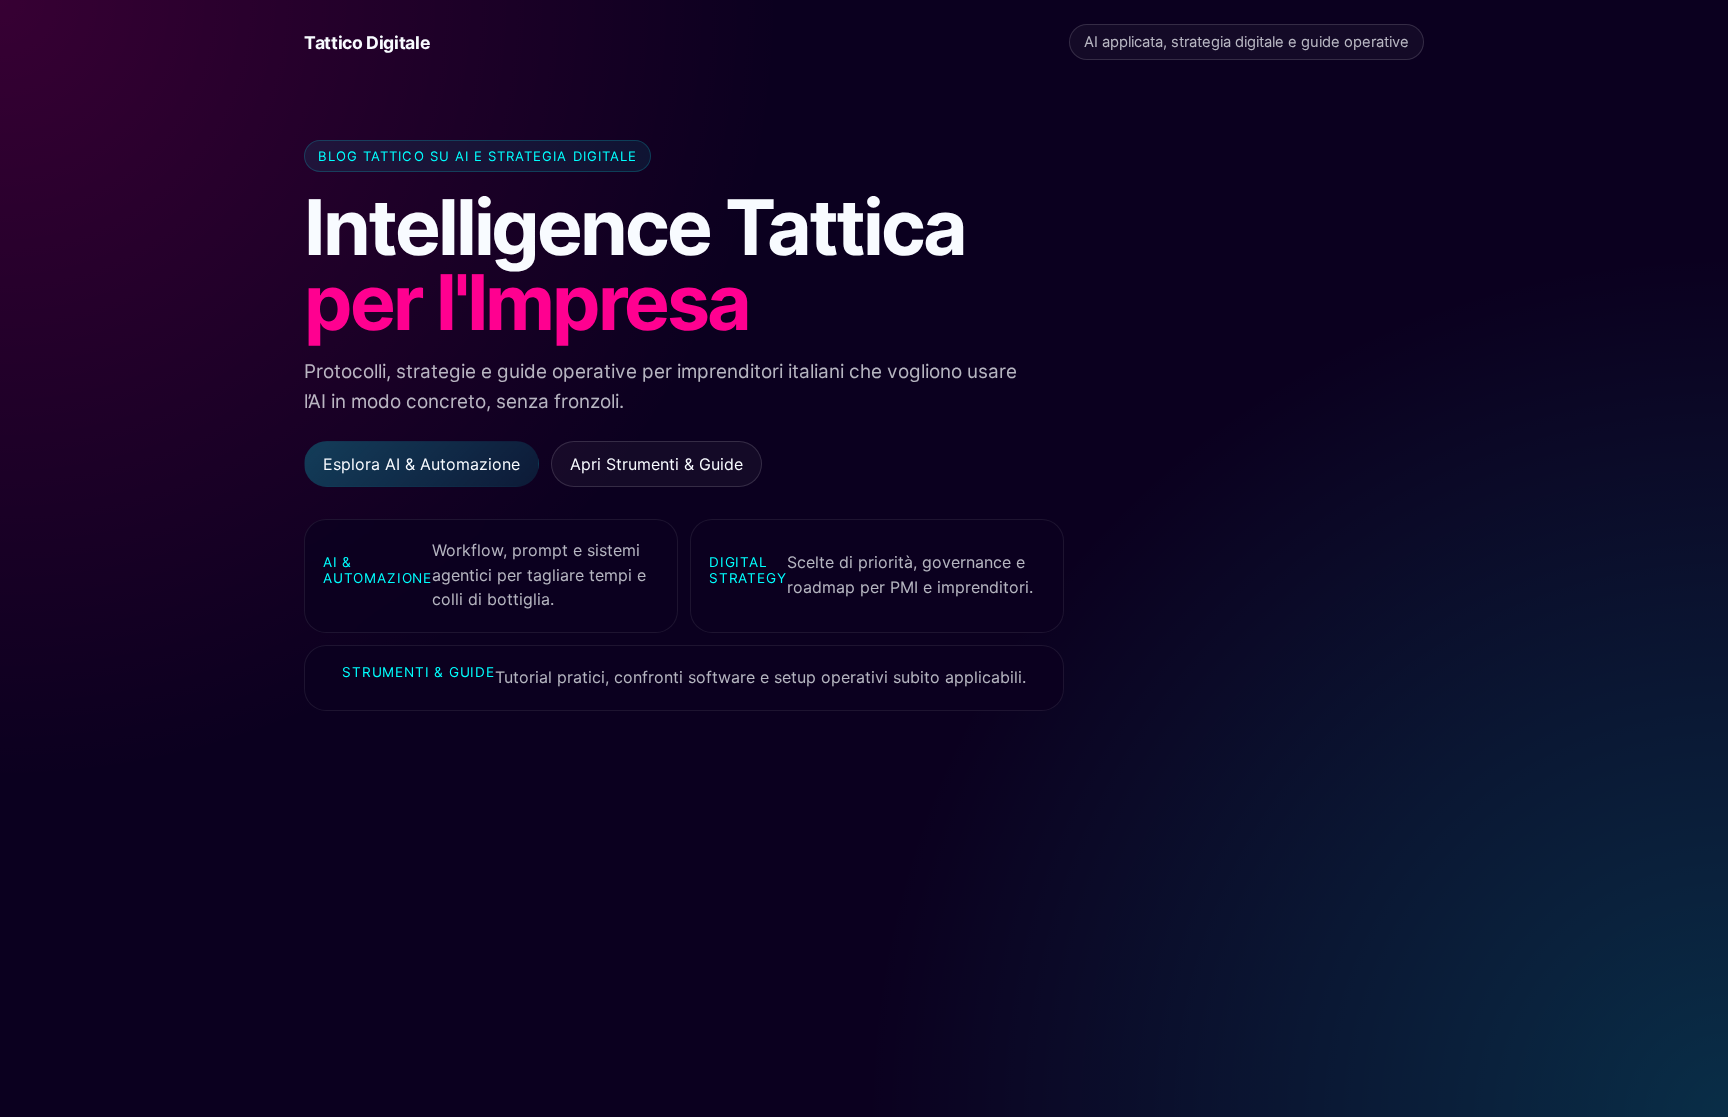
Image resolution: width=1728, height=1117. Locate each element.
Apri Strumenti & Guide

* * *

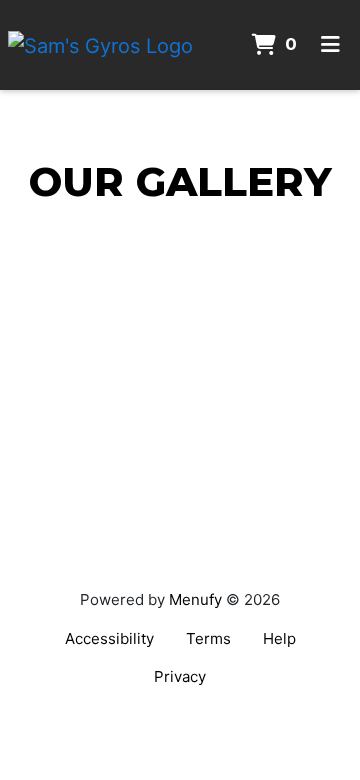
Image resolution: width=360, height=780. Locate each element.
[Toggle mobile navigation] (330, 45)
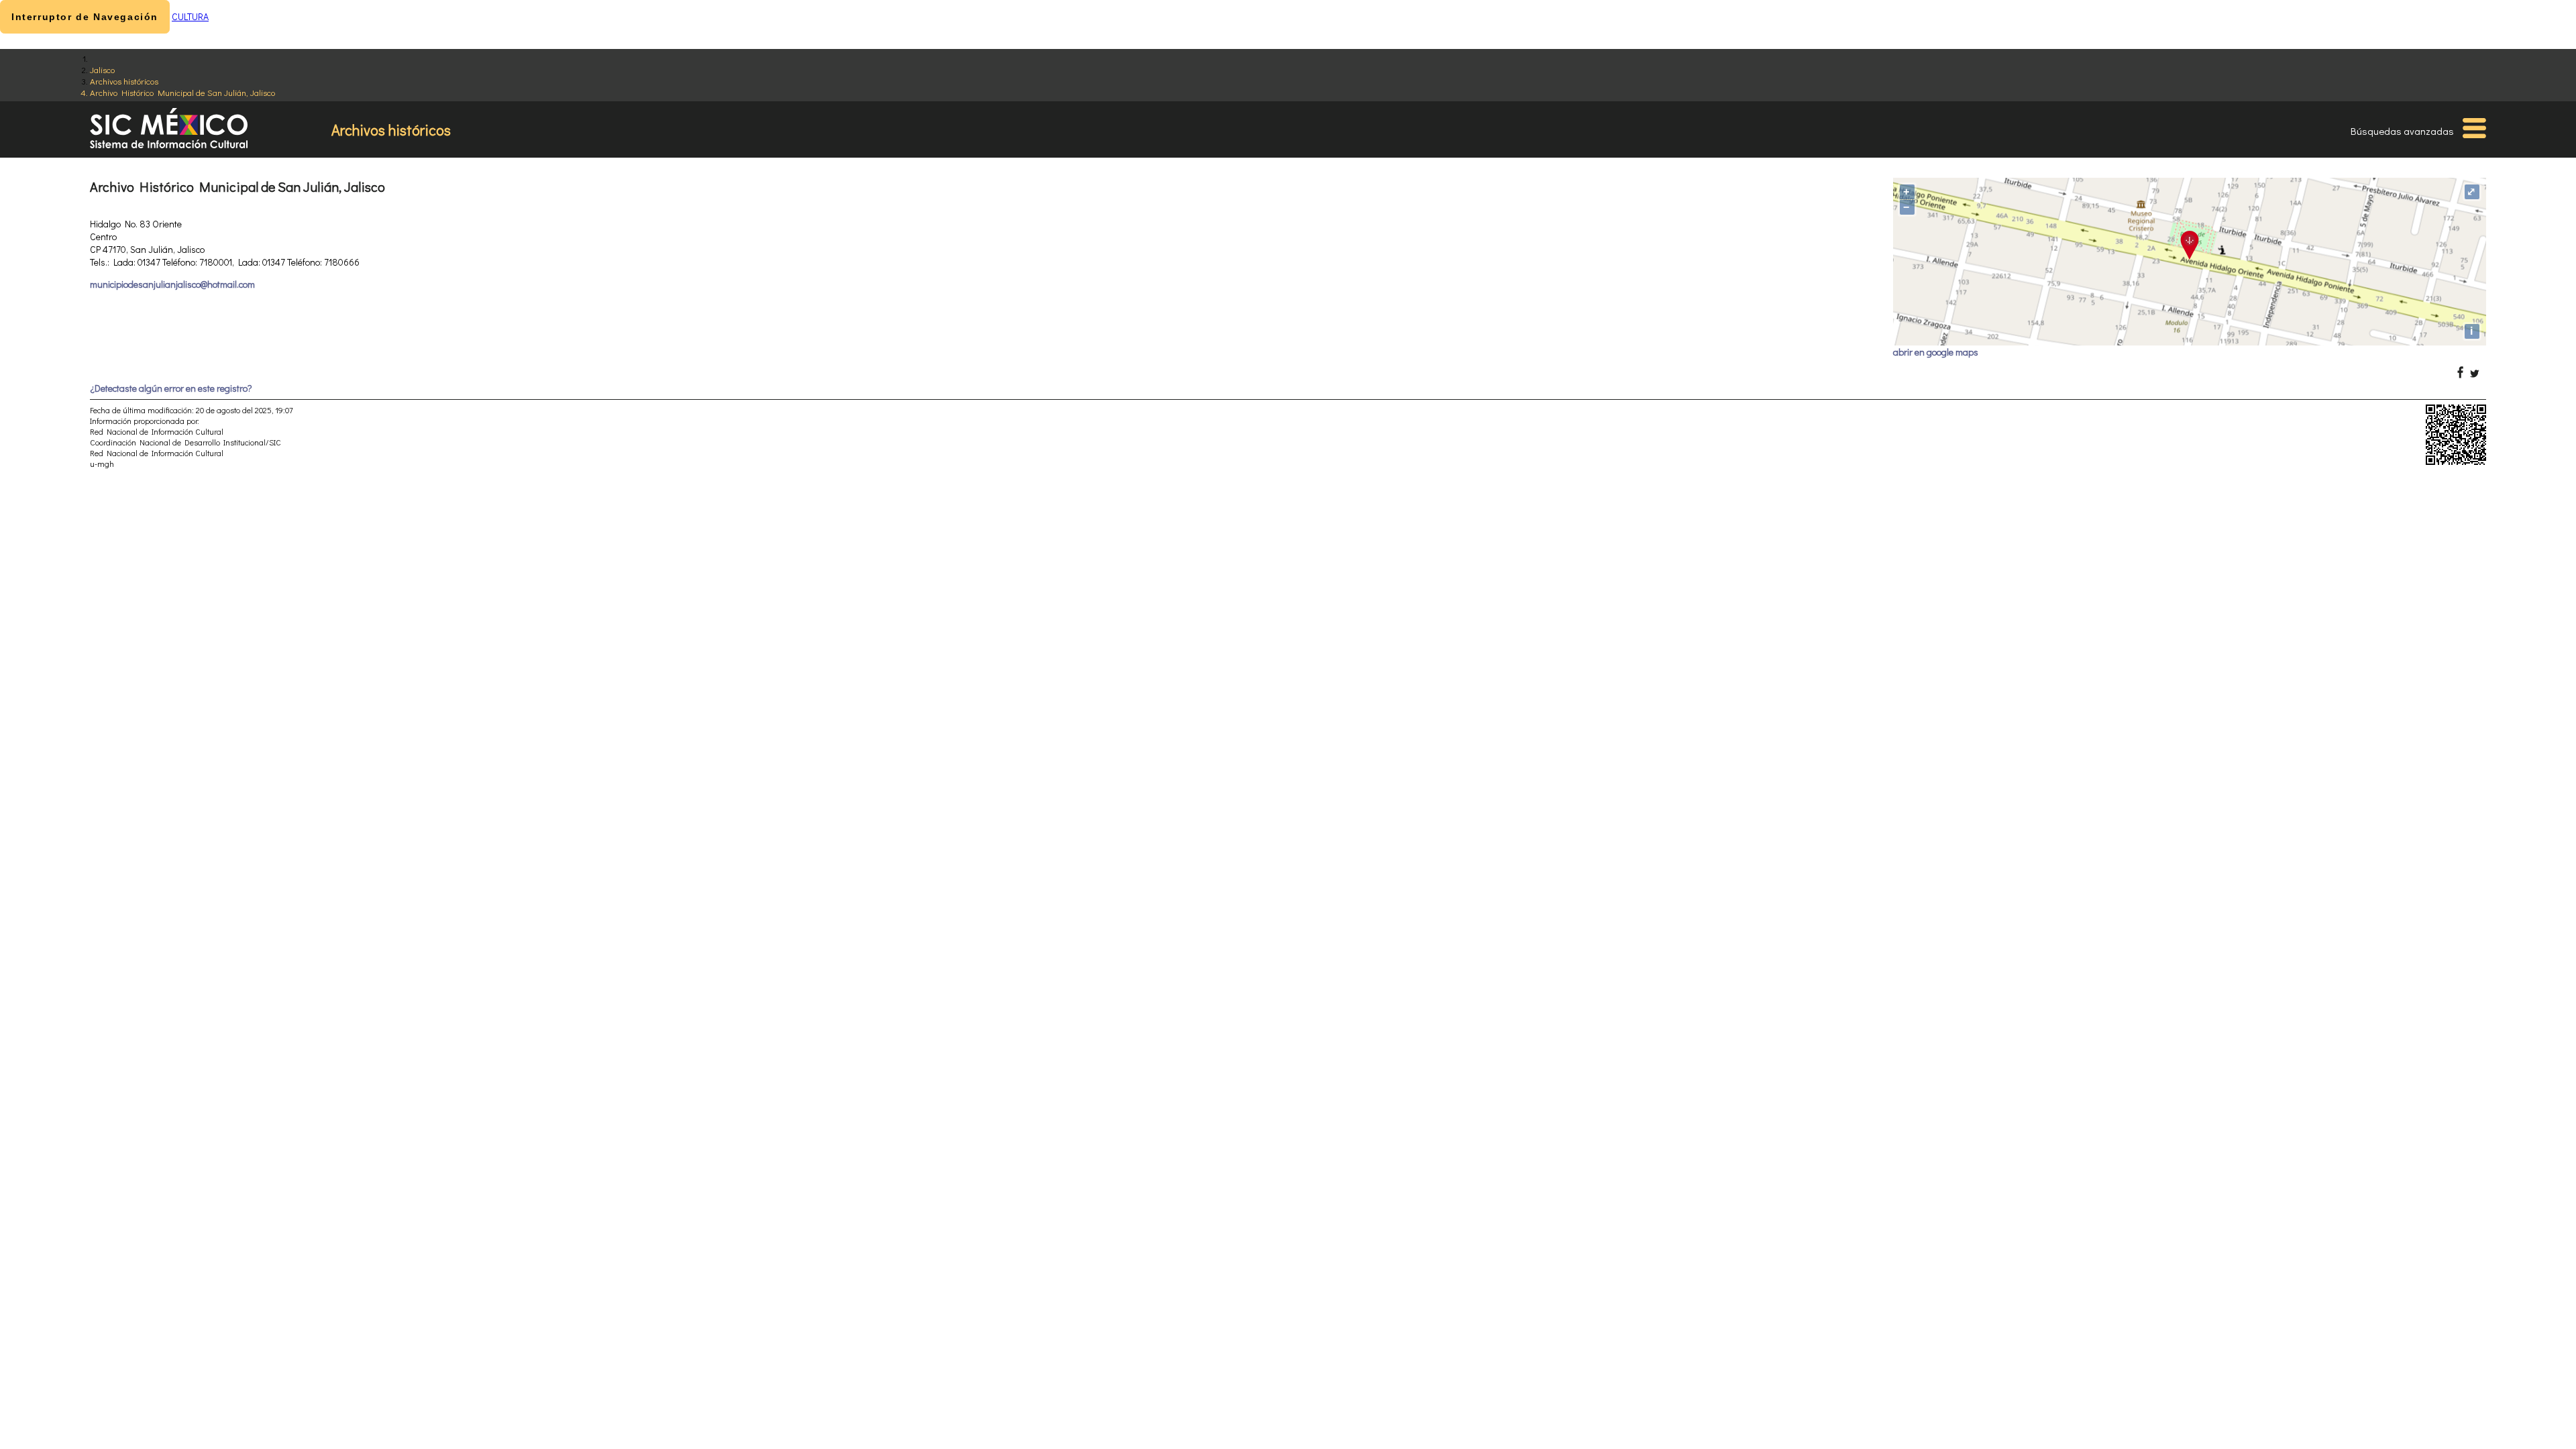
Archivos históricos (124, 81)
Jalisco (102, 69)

**WORK ORDER**:
Lines with the word "height": how many appear in the data? State only the number.

**SOLUTION TO THE EXERCISE**:
2